Learning Human-Object Interaction as Groups
- URL: http://arxiv.org/abs/2510.18357v1
- Date: Tue, 21 Oct 2025 07:25:10 GMT
- Title: Learning Human-Object Interaction as Groups
- Authors: Jiajun Hong, Jianan Wei, Wenguan Wang,
- Abstract summary: GroupHOI is a framework that propagates contextual information in terms of geometric proximity and semantic similarity.<n>It exhibits leading performance on the more challenging Nonverbal Interaction Detection task.
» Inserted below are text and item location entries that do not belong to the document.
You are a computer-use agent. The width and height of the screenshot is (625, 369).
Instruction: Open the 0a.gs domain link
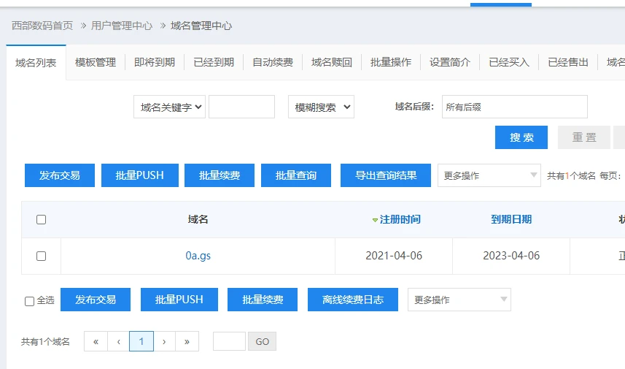[198, 256]
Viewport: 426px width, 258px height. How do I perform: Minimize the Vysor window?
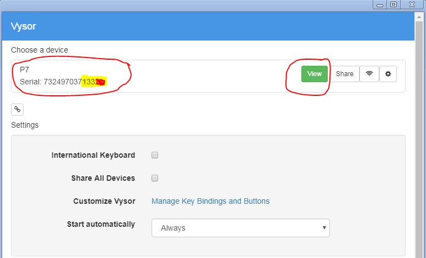point(380,4)
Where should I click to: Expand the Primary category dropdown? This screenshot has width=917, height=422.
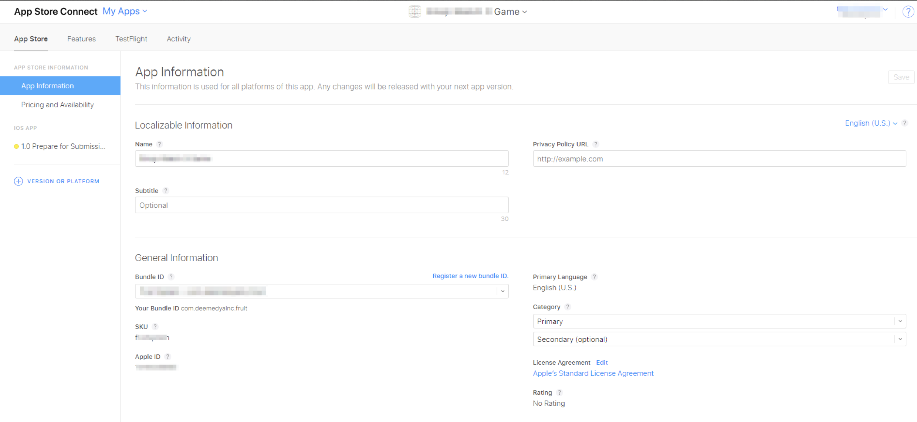click(900, 321)
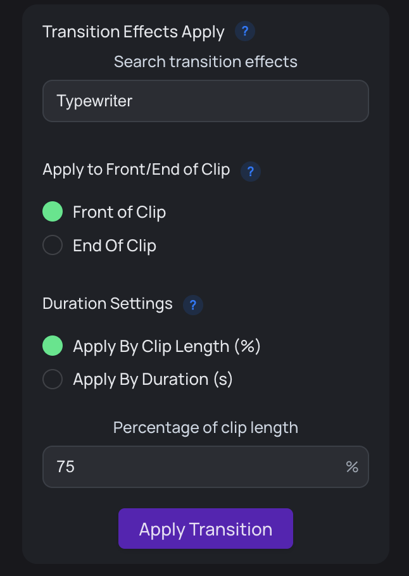The width and height of the screenshot is (409, 576).
Task: Select the End Of Clip radio button
Action: pos(53,245)
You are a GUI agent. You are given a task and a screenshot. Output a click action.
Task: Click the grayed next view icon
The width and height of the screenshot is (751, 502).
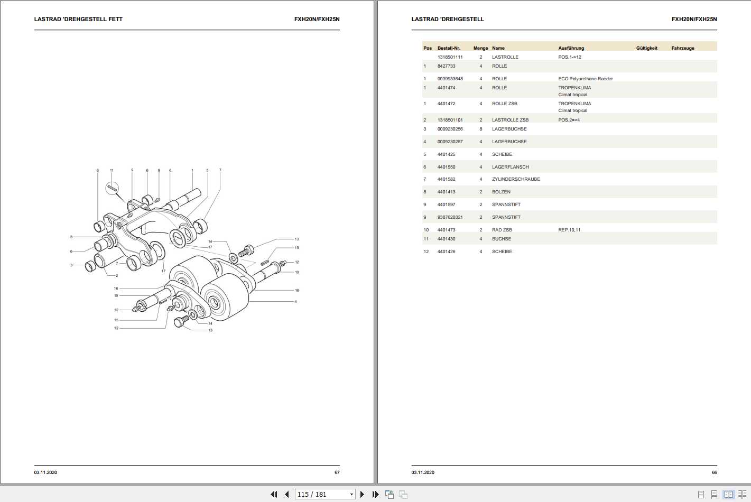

- Score: 52.28258599873394
- License: http://arxiv.org/licenses/nonexclusive-distrib/1.0/
- Abstract: Human-Object Interaction Detection (HOI-DET) aims to localize human-object pairs and identify their interactive relationships. To aggregate contextual cues, existing methods typically propagate information across all detected entities via self-attention mechanisms, or establish message passing between humans and objects with bipartite graphs. However, they primarily focus on pairwise relationships, overlooking that interactions in real-world scenarios often emerge from collective behaviors (multiple humans and objects engaging in joint activities). In light of this, we revisit relation modeling from a group view and propose GroupHOI, a framework that propagates contextual information in terms of geometric proximity and semantic similarity. To exploit the geometric proximity, humans and objects are grouped into distinct clusters using a learnable proximity estimator based on spatial features derived from bounding boxes. In each group, a soft correspondence is computed via self-attention to aggregate and dispatch contextual cues. To incorporate the semantic similarity, we enhance the vanilla transformer-based interaction decoder with local contextual cues from HO-pair features. Extensive experiments on HICO-DET and V-COCO benchmarks demonstrate the superiority of GroupHOI over the state-of-the-art methods. It also exhibits leading performance on the more challenging Nonverbal Interaction Detection (NVI-DET) task, which involves varied forms of higher-order interactions within groups.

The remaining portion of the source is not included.